Inspiration
Large gatherings—concerts, festivals, sports events, rallies—are exciting but can quickly become unsafe when crowd density rises or movement becomes chaotic. Tragic incidents around the world have shown how quickly overcrowding can escalate into crushes or stampedes. We wanted to create a tool that could predict danger before it happens and give organizers a simple, real-time way to monitor crowd safety using the cameras they already have.
What it does
CrowdGuard AI uses real-time video analysis to detect people in a scene, estimate crowd density, monitor movement patterns, and assign a risk level (low/medium/high). When the app detects potential overcrowding or irregular flow, it generates alerts so security teams or event organizers can act early.

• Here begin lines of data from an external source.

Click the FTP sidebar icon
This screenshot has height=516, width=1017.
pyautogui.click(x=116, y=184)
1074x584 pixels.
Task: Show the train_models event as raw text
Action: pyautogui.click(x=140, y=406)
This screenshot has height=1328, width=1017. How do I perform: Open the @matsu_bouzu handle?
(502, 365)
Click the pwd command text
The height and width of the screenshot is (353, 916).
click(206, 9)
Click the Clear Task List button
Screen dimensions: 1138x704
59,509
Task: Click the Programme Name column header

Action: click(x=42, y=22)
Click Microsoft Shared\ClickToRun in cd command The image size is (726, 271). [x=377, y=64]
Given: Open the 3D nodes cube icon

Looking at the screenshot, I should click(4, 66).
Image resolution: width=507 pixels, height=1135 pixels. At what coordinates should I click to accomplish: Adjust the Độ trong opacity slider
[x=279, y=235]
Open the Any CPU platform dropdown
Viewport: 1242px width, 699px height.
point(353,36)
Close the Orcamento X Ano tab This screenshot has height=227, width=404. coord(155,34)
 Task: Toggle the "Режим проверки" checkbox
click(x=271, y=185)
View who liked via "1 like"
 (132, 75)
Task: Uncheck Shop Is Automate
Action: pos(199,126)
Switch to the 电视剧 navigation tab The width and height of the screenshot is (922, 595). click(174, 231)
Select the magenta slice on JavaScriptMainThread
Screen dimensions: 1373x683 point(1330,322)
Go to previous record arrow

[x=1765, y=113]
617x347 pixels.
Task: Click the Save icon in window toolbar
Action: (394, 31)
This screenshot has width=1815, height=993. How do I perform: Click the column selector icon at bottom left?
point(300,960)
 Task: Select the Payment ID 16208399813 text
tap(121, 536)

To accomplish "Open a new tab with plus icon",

Detects humans in live video feeds
Tracks movement and identifies clusters
Estimates density and flow
Highlights high-risk zones
Generates visual overlays for clear understanding
Sends early warnings to prevent crowd disasters
How we built it
How we built it
We built CrowdGuard AI using an AI-driven computer-vision pipeline:
Object Detection – A deep learning model (e.g., YOLO) identifies people in each frame.
Tracking – A multi-object tracker (e.g., ByteTrack) follows people across frames to understand movement.
Perspective Transform – Converts the camera view into a top-down “bird’s-eye view” for accurate spacing/density calculations.
Clustering & Density Analysis – Algorithms like DBSCAN group individuals and estimate crowd intensity.
Risk Scoring System – Combines density, clustering, and motion to calculate a color-coded risk level.
Frontend Dashboard – A browser-based interface (your app) displays the processed video along with live metrics.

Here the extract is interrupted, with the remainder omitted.